The emerging gap in working time is partly due to the evolution of the participation rate (that has increased more in the US) and the unemployment rate (that has increased just in Europe). But another substantial part has to do with the number of hours worked per worker, the dynamics of which explain between one third and one half of the differences.
The decision on how many hours to work once employed is for many workers voluntary. Of course there are exceptions - in some countries and for some jobs, existing legislations restrict the maximum amount of hours worked, but rules are not always binding or not always enforced. Differences between actual and desired working time are indeed small for European workers and they have even decreased over the last decades. So it has been argued that we should not worry too much about the diverging evolution of hours per worker in the US and Europe. Today Europeans simply devote less time to working time activities because they have started to enjoy leisure more.
But is it really the case that Americans and Europeans have become intrinsically different? It may be. Yet, it is also true that aggregate labour market conditions have evolved quite differently in the US and Europe. During the last thirty years, wage inequality has increased substantially in the US and little in Europe, while the unemployment rate has risen in Europe but not in the US. Today, unemployment risk is smaller in the US than in Europe, obtaining better jobs is easier, there are greater chances to move up the career ladder, and to get employed in highly paid jobs.
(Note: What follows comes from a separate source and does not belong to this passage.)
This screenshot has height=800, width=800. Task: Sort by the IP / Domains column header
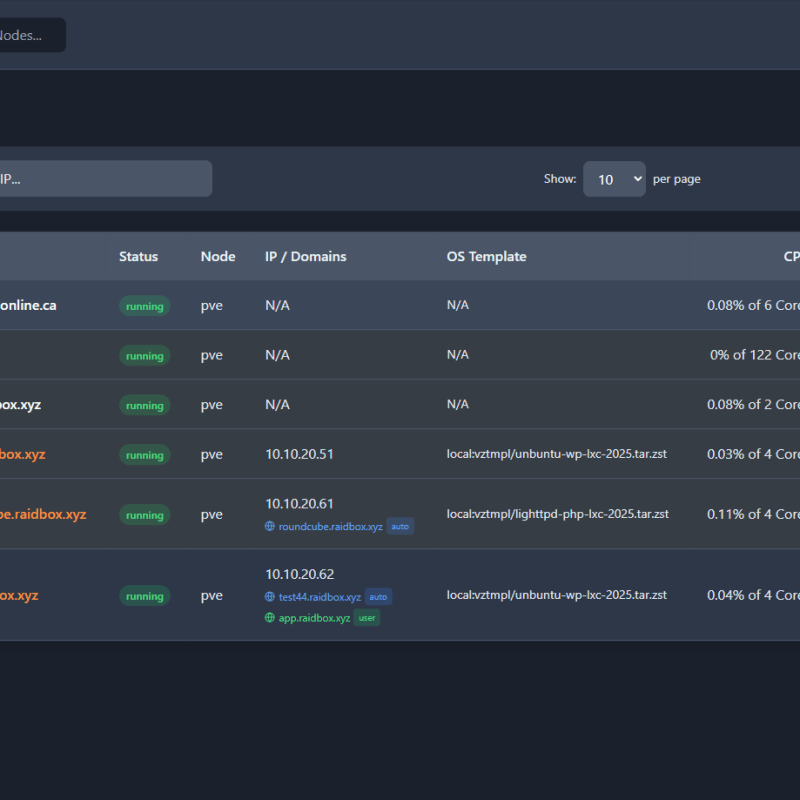tap(305, 256)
This implies quite different incentives during the working life of American and European workers.
Our recent research shows that these differences in incentives can account for the observed differences in working time across the two sides of the Atlantic. Getting promoted in the current job, and obtaining better jobs requires hard work, and workers are ready to do it only if the endeavour is worth it. When this return falls, hours worked fall. This is the case of Europe over the last three decades. While the pursuit of the American dream makes Americans work hard, the sluggish economic performance of Europe discourages European workers from working longer hours. So rather than blaming Europeans for devoting too much time to leisure activities, it may be worth liberalising European markets further. Giving more powerful incentives to European workers over their working life would be the most effective way to close the output gap between the US and Europe.